Fest umklammert vom Frost
Eine winterliche Reise zum Chiemsee
Text und Fotos: Dirk Schröder

Malerisch breitet sich der vereiste Chiemsee vor den weißen Bergen aus. Die Winterruhe dringt bei einem Spaziergang tief in die Seele ein. Ebenso beim Aufstieg mit Tourenski oder Schneeschuhen auf die Gipfel. Eine „Gaudi“, wie es auf bayerisch heißt, kann man auf den nahen Rodelbahnen erleben. Auch Erwachsene haben hier ihren Spaß.
Der Schnee fliegt vom Fahrtwind ins Gesicht, die Fersen graben sich vor der nächsten Kurve in den weißen Boden, lautes Kreischen von hinten. In wilder Fahrt geht es mit dem Rodel über die beleuchtete Bahn. Nein, nicht nur die Kinder haben in Oberaudorf beim Schlittenfahren ihren Spaß, auch die Erwachsenen genießen es sichtlich wieder Kind zu sein.

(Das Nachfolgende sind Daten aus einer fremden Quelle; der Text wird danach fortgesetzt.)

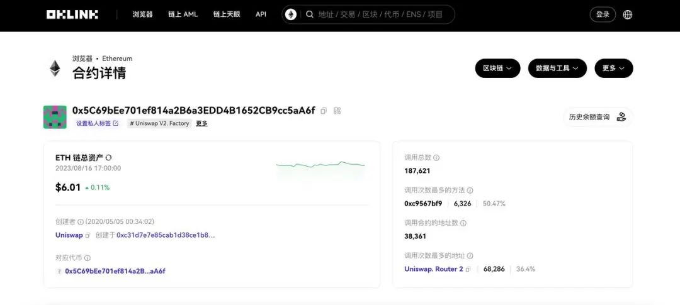Click the globe language icon
The width and height of the screenshot is (680, 305).
628,14
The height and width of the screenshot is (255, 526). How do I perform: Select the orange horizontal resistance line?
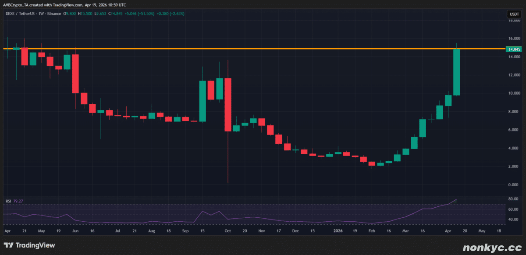[263, 49]
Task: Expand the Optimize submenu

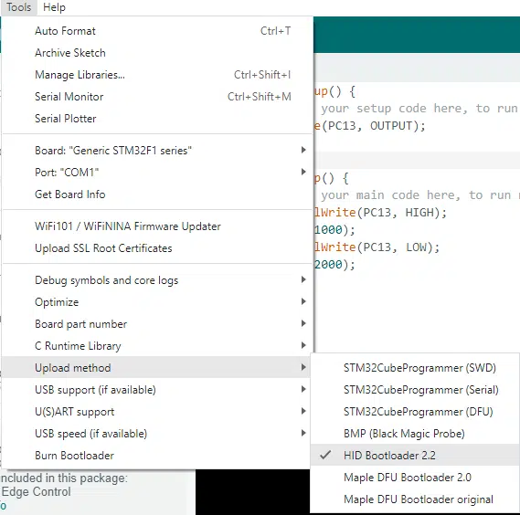Action: pos(157,302)
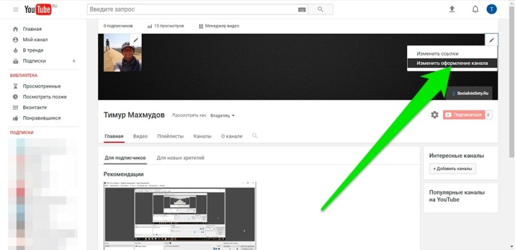Click the banner edit pencil icon
Viewport: 515px width, 250px height.
[491, 40]
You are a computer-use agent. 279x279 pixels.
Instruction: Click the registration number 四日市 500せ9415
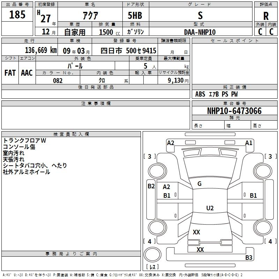(128, 51)
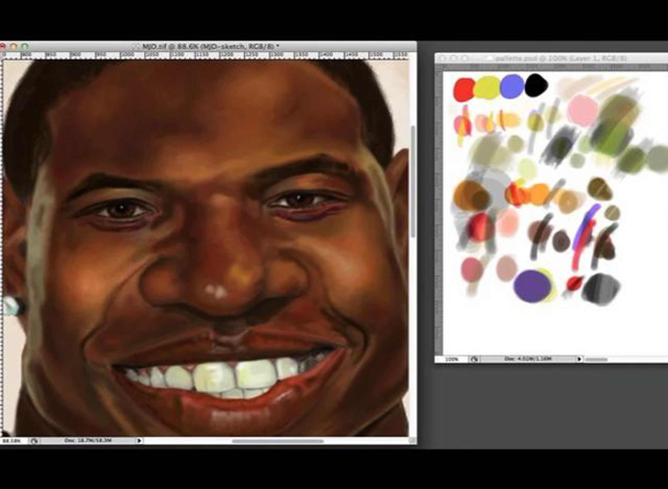Activate the palette.psd window title bar

coord(557,59)
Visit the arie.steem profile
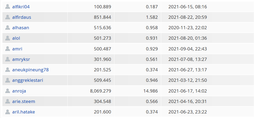 [24, 101]
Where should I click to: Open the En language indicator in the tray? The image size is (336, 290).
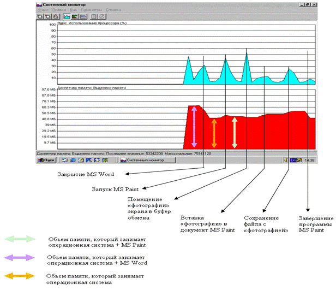(x=293, y=161)
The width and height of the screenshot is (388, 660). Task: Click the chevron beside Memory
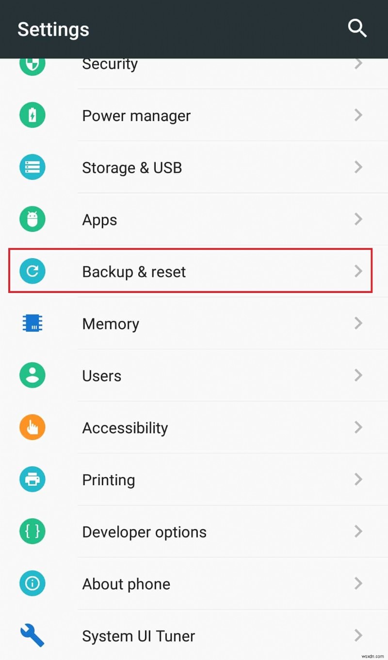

Mit dem Lift zum Rodelhang hinauf
Bei guten Schneeverhältnissen gibt es in Bayern keine Altersbegrenzung beim Rodeln. Oft geht man sogar noch nach der Arbeit mit dem „Spezel“ auf den Berg, zieht den Holzschlitten hinter sich her, um dann nach der Einkehr wieder herunter zu sausen.

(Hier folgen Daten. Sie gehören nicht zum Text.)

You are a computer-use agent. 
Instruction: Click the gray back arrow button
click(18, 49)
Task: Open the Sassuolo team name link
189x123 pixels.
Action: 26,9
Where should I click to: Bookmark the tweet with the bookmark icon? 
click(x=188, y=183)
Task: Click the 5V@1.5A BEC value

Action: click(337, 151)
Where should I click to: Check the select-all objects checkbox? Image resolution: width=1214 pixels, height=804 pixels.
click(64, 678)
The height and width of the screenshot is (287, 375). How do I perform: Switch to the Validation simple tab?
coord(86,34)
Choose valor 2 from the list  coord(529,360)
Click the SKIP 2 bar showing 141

Gewöhnung nach der Sommerpause
In Oberaudorf genießen wir den Lift bis hinauf zum Gasthof Hocheck, wo nur wenige Meter vom Haus entfernt die beleuchtete Rodelbahn beginnt. Es ist die einzige Möglichkeit weit und breit mit dem Schlitten so bequem hinauf zu kommen und das noch zu später Stunde. Über die Flutlichtpiste sausen Skifahrer und Snowboarder den Hang hinunter, um entweder schnell wieder hinauf befördert zu werden oder sich im Restaurant Gug bei einem heißen Getränk aufzuwärmen.

Winterruhe
Uns erwartet ein warmes Wohnmobil auf dem nahen Parkplatz. Dass wir hier nicht über Nacht bleiben dürfen, verraten deutlich die Schilder, doch wir kommen am nächsten Morgen wieder, um unsere Gelenke an Ski und Snowboard zu gewöhnen.